To Colin Berry goes the honor of having coined the Word of the Day. “PS,” he writes to a previous comment:
. . . While the main title is “Descent from the Cross” there’s an alternative one given: “Deposition of Christ”. Deposition into what? Into Joseph’s linen, obviously as shown in most of the accompanying images, yet curiously the text fails to make a single reference to the linen. I confess to finding myself totally wikified…
And Colin found this wonderful gallery of 30 pictures of the Descent from the Cross in Wikipedia. And no, the word linen or a suitable synonym is not to be found. I, too, am wikified.
Here’s a link to the lengthy wiki entry on van der Weyden’s “Descent from the Cross” (1435)
https://en.wikipedia.org/wiki/The_Descent_from_the_Cross_%28van_der_Weyden%29
There’s a brief section as to which of two gents is Joseph of Arimathea and which is Nicodemus. Most folk will probably deduce that Joseph is the one in red, holding up his recent purchase of linen with both his hands, and the other is Nicodemus who while in contact with the lower end does not appear to have any proprietary interest in the receiving sheet.
But there’s yet again a total blind spot for “linen” despite the clue it gives to identification. I am now doubly wikified in the short space of one hour.
“And no, the word linen or a suitable synonym is not to be found. I, too, am wikified.”
Because the object, shortly described in wikipedia, is “descent from the cross” or “deposition of christ”, the presence of a cloth or a linen here is plain artistic interpretation, no need to feed CB’s far fetched extrapolations.
On the other hand what can you actually see on these 30 pictures (even in the entombment) you can’t see on the Shroud? A loincloth.
Sure, in a forgery narrative, they would simply have removed the loincloth between the descent from the cross and “deposition into” a body bag, no need to argue, what is problematic is the highly variable linen…….
This is plain artistic interpretation, this is plain CB´s wild extrapolation, this is plain confirmation bias, no need to be wikified.
“Because the object, shortly described in wikipedia, is “descent from the cross” or “deposition of christ”, the presence of a cloth or a linen here is plain artistic interpretation, no need to feed CB’s far fetched extrapolations.”
I’ve been amazed at the number of folk on this site who appear to have difficulty with the idea, promoted by medieval and other artists, that the body of Jesus was transferred directly from the cross to a waiting length of linen, usually with a well-dressed citizen in attendance who can be assumed to be Joseph of Arimathea. Where on earth might they have acquired that anarchic notion? Might it be that unlike some here those artists actually took the trouble to read a few key verses from scripture before applying paint to canvas (it being so tedious to have to scrape off and start again if later told one has got the story wrong).

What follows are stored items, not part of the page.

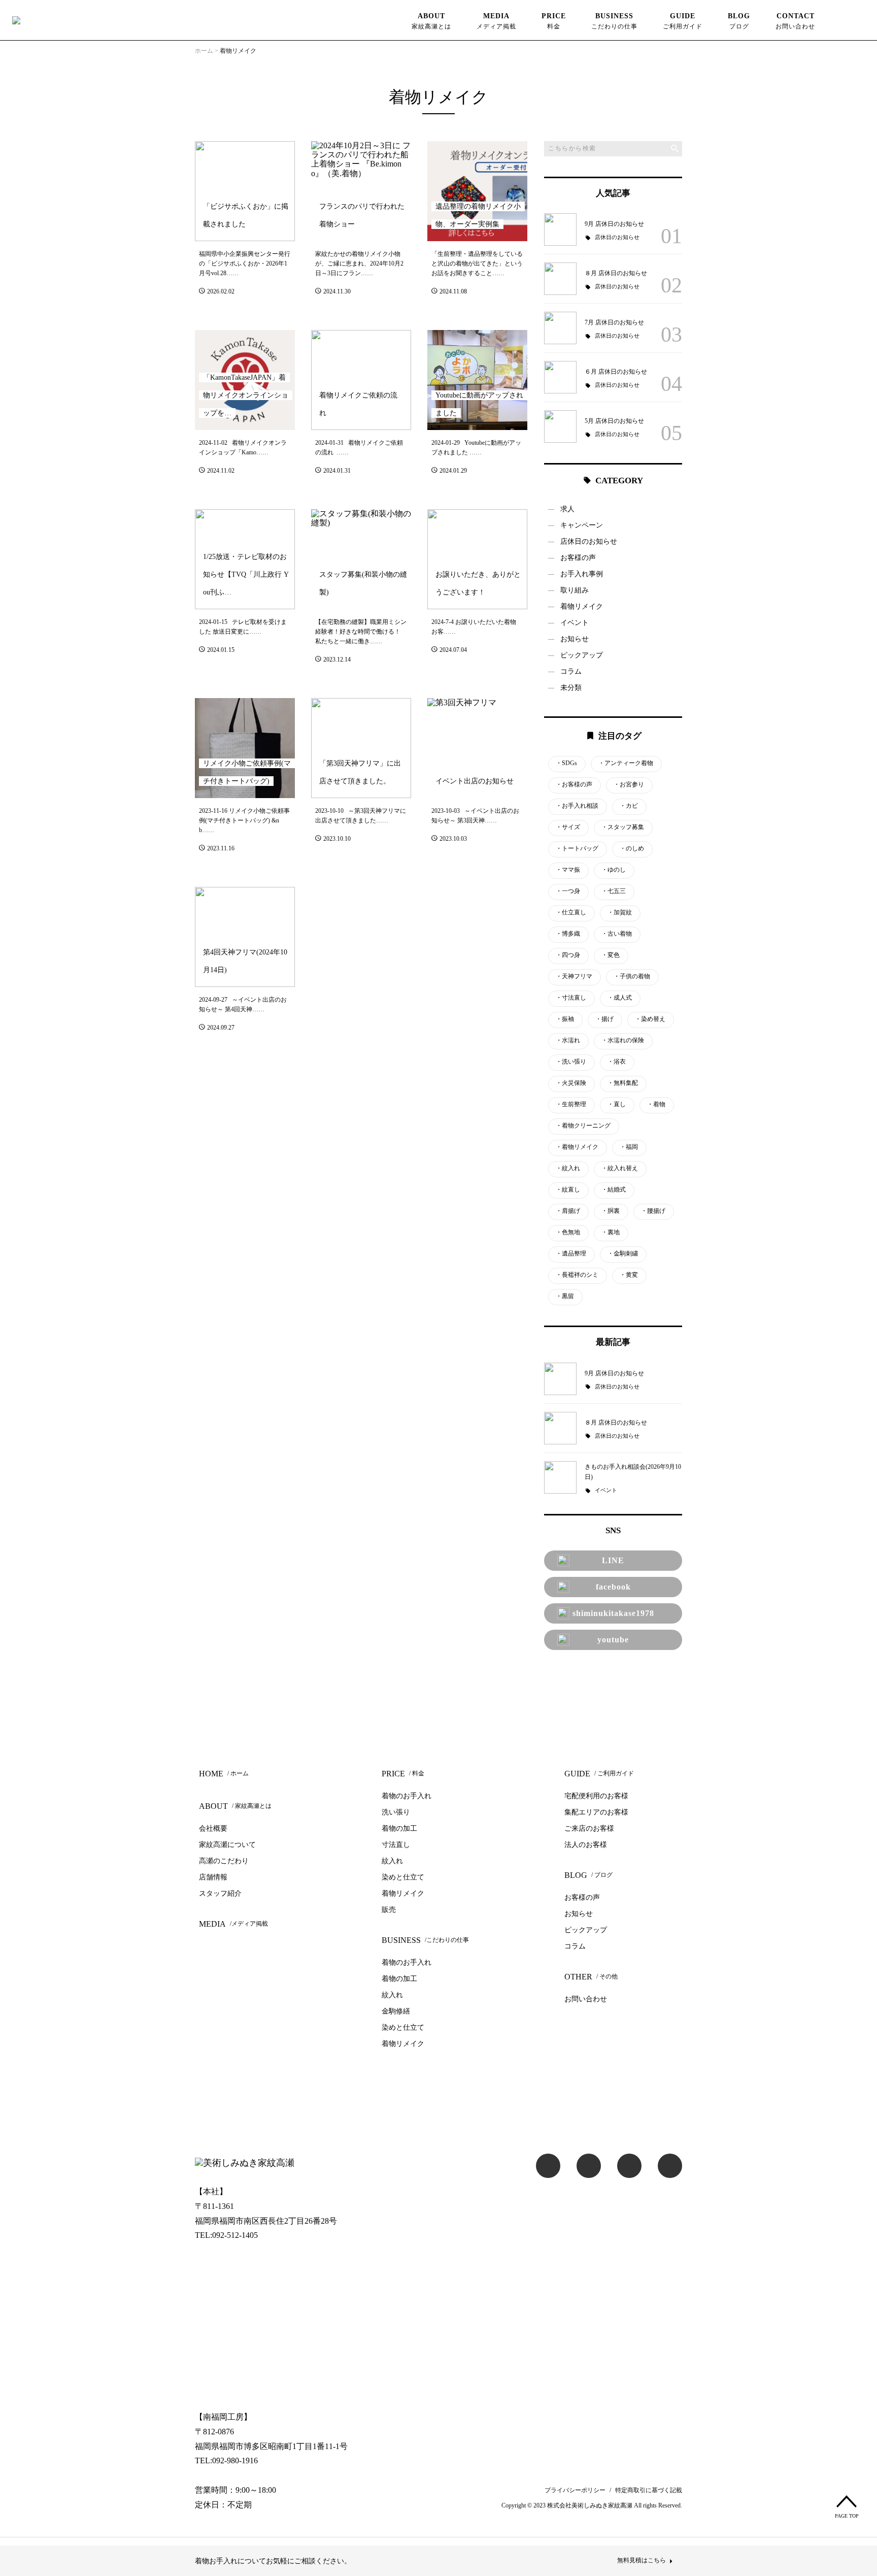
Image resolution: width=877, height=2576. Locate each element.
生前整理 (571, 1104)
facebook (613, 1586)
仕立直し (571, 912)
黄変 (629, 1275)
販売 (389, 1909)
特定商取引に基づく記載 (648, 2490)
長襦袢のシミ (577, 1275)
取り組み (574, 590)
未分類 (571, 687)
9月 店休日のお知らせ (614, 223)
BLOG (739, 21)
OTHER (591, 1976)
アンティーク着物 (625, 763)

Yes, that’s it, they must have read somewhere that the body was “taken down” and placed in linen, Joseph’s fine linen, before arrival at the sepulchre. Might that be because all three synoptic accounts say essentially the same thing (well, they would, wouldn’t they, being tediously synoptic an’ all).
It’s only when you get to John that, viewed in isolation, the possibility arises of the body having arrived at the tomb without being wrapped in linen (though some might consider that merely an error of omission).
It’s an uncharitable thought I know, but might it be that over-close acquaintance with a highly blood-stained Shroud of Turin has caused some telescoping of chronology in certain minds, away from the synoptics, towards a somewhat partisan version of John’s account, one that imagines that Jesus was not placed in Joseph’s linen until after arrival at the tomb, and that Joseph’s linen was intended to serve not as an intermediary cover between cross and tomb, but as the final burial shroud? Handy that, being a single sheet, allowing one to dismiss talk of “winding sheets” as having lost something in translation, or being totally at odds with 1st century Jewish burial customs (oh, and don’t mention the Pray Codex either, unless it’s to point out the L-shaped poker holes).
Personally, I consider that the authenticist position on the TS should be about fitting the facts re the TS to the biblical account(s), as distinct from bending or shoehorning the biblical account to fit one or other “expert’s” tendentious dogma re the TS as to how it came to acquire this or that pattern of image v blood.
After all, we still don’t know for certain how the image was formed. We can’t be absolutely certain that blood arrived before image. We can’t be absolutely certain it’s real whole human blood that is 2000 rather than 1300 years old. Better methinks to take the gospels as gospel truth, instead of allowing approx 4 square metres of linen to place a masking shroud over certain verses deemed inconvenient to one’s narrative.
Correction: 600-700 years old, not 1300.